Google+ is the New Bar in the Neighborhood

The more time I spend with Google+, the more I’m convinced XKCD got it exactly right:  it’s Facebook that’s not Facebook.

Many Google+ reviewers focus on “Circles” and “Hangouts”, which are great features.  I also think they’re relatively easy to copy:  Facebook has had friend lists for a long time, with the ability to limit visibility of status updates.  It’s not as cleanly presented as Circles, but that’s fixable with some UI work.  Hangouts should also be relatively easy enough to copy.

I think Google+’s rapid uptake is less about feature advantages, and is much more about being the “new bar in the neighborhood”.  Bars are defined somewhat by their decor and menus, but also by their “crowd” — the regular patrons and the way they behave.

Social networks are no different, and I’m guessing the initial burst of interest is coming from those seeking a new “crowd”.  I’ve seen a few Facebook-resisting friends jump on immediately.  Many of us joined Facebook initially for friend/personal reasons, then tried to figure out how to appropriately add in a professional layer (some are still struggling with this).  Google+ is a clean slate, a way to start over.

My hunch:  Facebook and Google+ will track similar features over time, but will diverge based on the “crowd”.  Facebook will be “fun, party, games, joking with friends”, while Google+ will be “drinks after work with colleagues”.

Video Chat is Now a Feature, Not a Product

I tried out the new Facebook Video chat.  It worked great — there was a small download/install, but after that, it was click-and-go.

I’m really wondering what Skype gets out of this.  Facebook’s chat is not integrated with Skype at all, and you only briefly see a Skype logo when the video chat starts.  How is Skype worth N billion when video chat is now a Facebook feature?  I know Skype has some good technology (esp. with firewall traversal), but how hard is it this days to implement robust video chat?

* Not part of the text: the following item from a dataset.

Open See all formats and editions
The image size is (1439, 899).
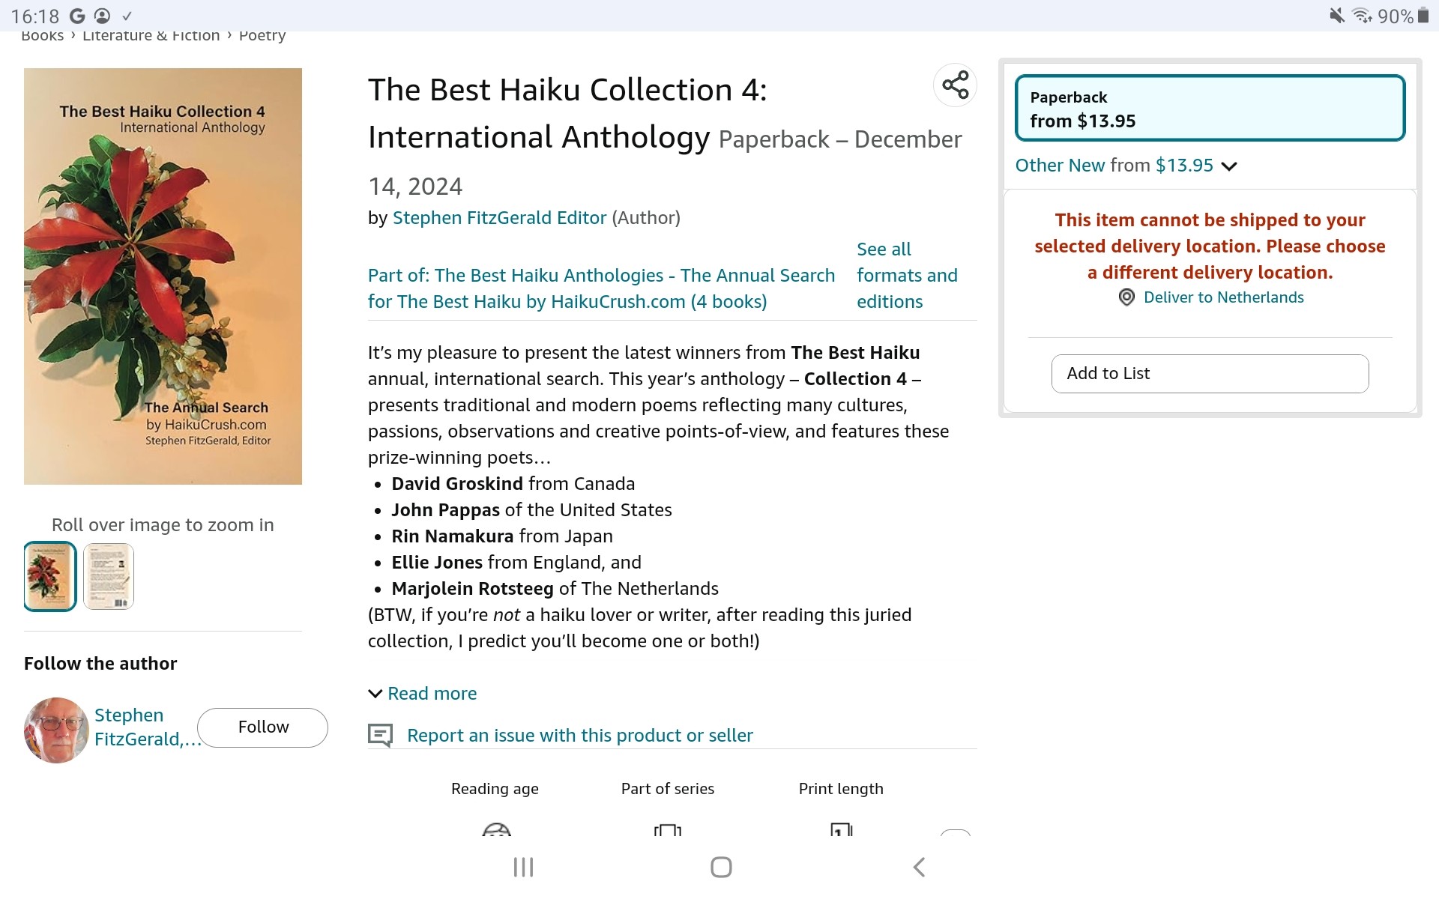pyautogui.click(x=906, y=276)
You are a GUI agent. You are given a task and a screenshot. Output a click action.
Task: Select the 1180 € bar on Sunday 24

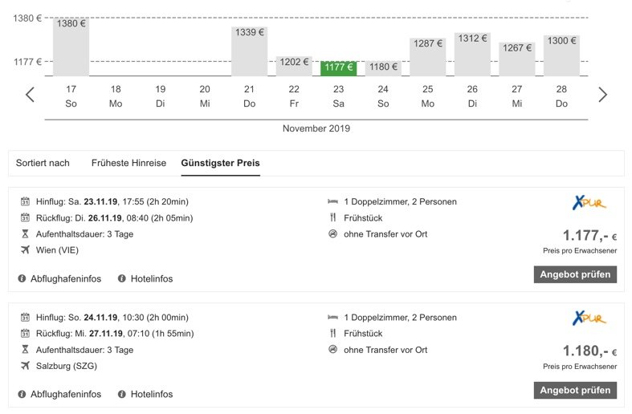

UPDATE:  Skype has a nice blog post on how the integration works.

Finally, I really wish Facebook would invest more in their mobile apps:  getting them current with video calling, and rolling out an iPad app (please!).

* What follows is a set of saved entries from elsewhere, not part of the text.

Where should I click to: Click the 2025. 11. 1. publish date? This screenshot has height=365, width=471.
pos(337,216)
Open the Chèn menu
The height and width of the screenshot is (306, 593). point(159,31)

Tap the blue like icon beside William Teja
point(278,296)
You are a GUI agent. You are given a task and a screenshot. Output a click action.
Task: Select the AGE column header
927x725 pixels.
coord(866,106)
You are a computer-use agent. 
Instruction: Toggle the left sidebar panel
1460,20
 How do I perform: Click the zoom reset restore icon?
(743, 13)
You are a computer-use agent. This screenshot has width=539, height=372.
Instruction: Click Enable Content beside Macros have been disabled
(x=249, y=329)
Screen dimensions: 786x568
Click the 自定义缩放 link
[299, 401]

When Facebook brings multi-user video chat to the iPad, it’s “game over”!

 

How Will Demand Media Make This Work?

As I often tell my friends, it’s more fun to run other people’s businesses.  In that spirit, SEC filings are a great source of entrepreneurial case studies, and recently I’ve been reading about Demand Media.

Demand Media has a mix of businesses, including a domain name registrar.  The most visible property is eHow (acquired in 2006), which you’ve likely seen in search results. For eHow, Demand Media pays authors small amounts (~$15 and up) to write focused topic articles, then decorates those articles with ads.  As you’d expect for these price points, articles are relatively low quality (see how to roast a chicken).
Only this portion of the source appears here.